Son organisation finance ainsi des formations à la perception du danger et aux gestes de réaction, comme lors du stage organisé en août 2021 par le SCN à la synagogue de Colleyville.

« Ils vous enseignent que lorsque votre vie est en danger, il faut tout faire pour se mettre en sécurité », a raconté Charlie Cytron-Walker. Sur CNN, le président de la congrégation, Michael Finfer, a expliqué que les stages portaient sur « comment réagir face à un tireur, comment stopper une hémorragie, sur la stratégie +courir, se cacher, se battre+ » en cas d’attaque.

Le nombre de ces formations, soutenues par le FBI, le ministère de la Sécurité intérieure et les forces de l’ordre locales, a augmenté face à l’émergence d’une extrême droite plus affirmée, y compris néo-nazie et suprémaciste blanche, renforcée par quatre années de mandat de Donald Trump.

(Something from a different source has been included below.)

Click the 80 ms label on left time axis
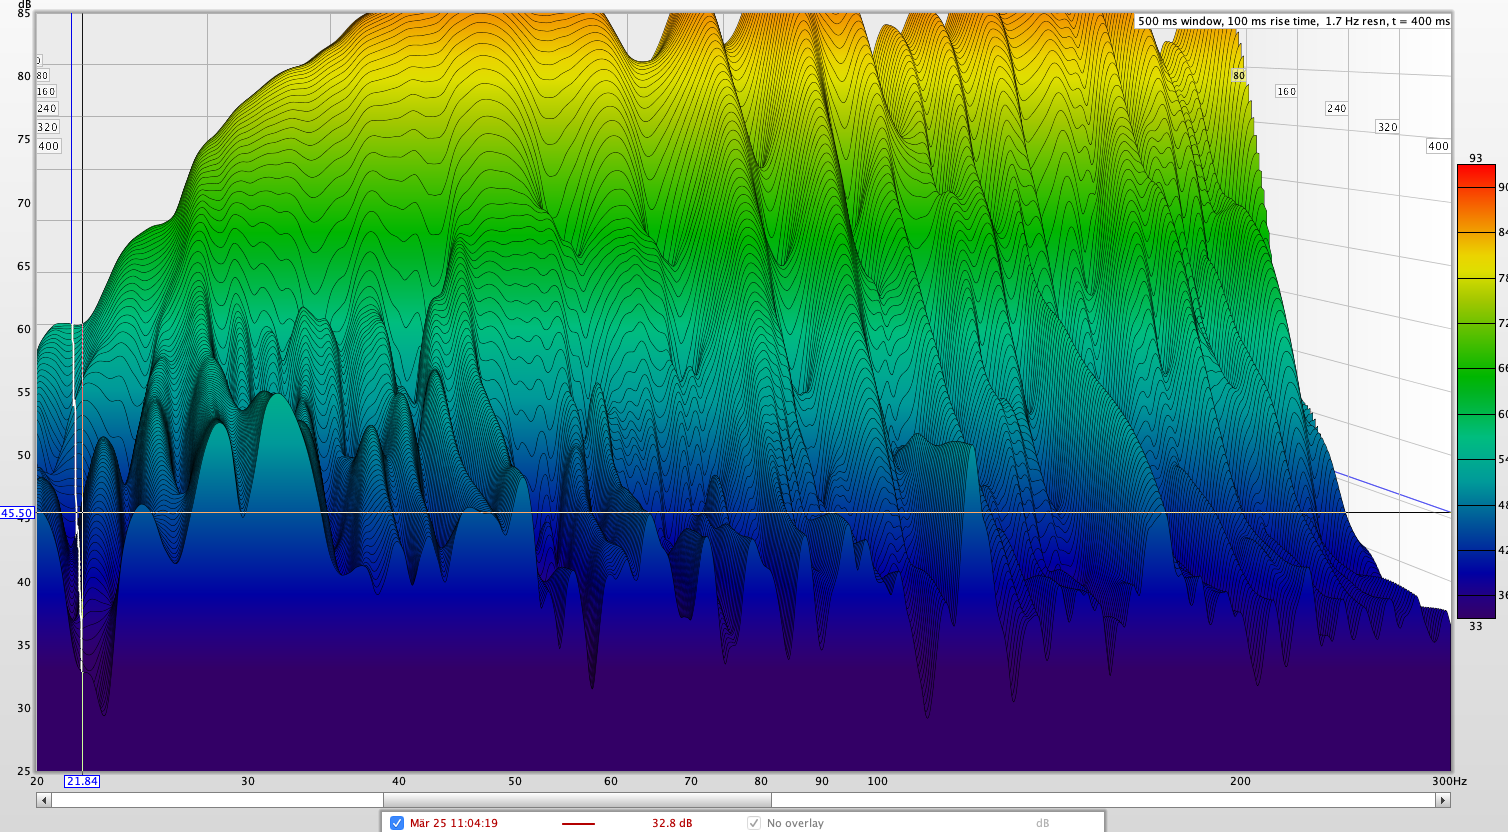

La JFNA tente actuellement de lever 54 millions de dollars pour un programme baptisé LiveSecure, qui devrait permettre de financer les formations à la sécurité des 146 associations juives qu’elle chapeaute.

Le Congrès américain a également proposé d’augmenter de plusieurs dizaines de millions ses aides aux communautés religieuse, pas uniquement juives, pour qu’elles investissent dans des systèmes de sécurité, y compris vidéo-surveillance.

Ces initiatives ont pris encore plus d’ampleur après la tuerie de Pittsburgh, « sorte de 11-Septembre pour la communauté juive », pour Eric Fingerhut.

Mais, dit-il, l’attaque de 2018 aurait fait encore plus de victimes si des mesures de sécurité n’avaient pas déjà été mises en place.

Les responsables de la synagogue s’étaient par exemple assurés que rien ne bloque les accès d’urgence, permettant à de nombreux fidèles de s’échapper.

Rompant avec les restrictions du shabbat, un rabbin avait également un téléphone portable sur lui et avait pu appeler les secours.

« Nous savons que ces mesures ont sauvé des vies », assure Eric Fingerhut.

Confrontées au risque d’attaque, certaines congrégations discutent aussi de la possibilité d’armer les fidèles, une option sur laquelle Eric Fingerhut ne souhaite pas prendre position.

« Il y a des désaccords, bien sûr, et certaines synagogues sont plus ouvertes à cette possibilité que d’autres. »

« L’objectif de cette rencontre via Zoom suite aux événements terribles qui ont eu lieu au Texas étaient doubles », commente Diament. « En premier lieu, nous avons pensé qu’il était important pour la communauté de la synagogue d’entendre directement de la bouche des responsables du pays ce message de solidarité et de réassurance mais aussi d’engagement en faveur de la lutte contre l’antisémitisme. Et, en second lieu, il était important de les entendre aussi parler de l’environnement actuel, des menaces qui planent et de toutes les initiatives supplémentaires pratiques qu’ils chercheront à mettre en œuvre dans les prochains jours ou dans les prochaines semaines ».

Melissa Rogers, la directrice exécutive des partenariats confessionnels à la Maison Blanche, et d’autres sous-secrétaires fédéraux ont, eux aussi, pris part à cet appel.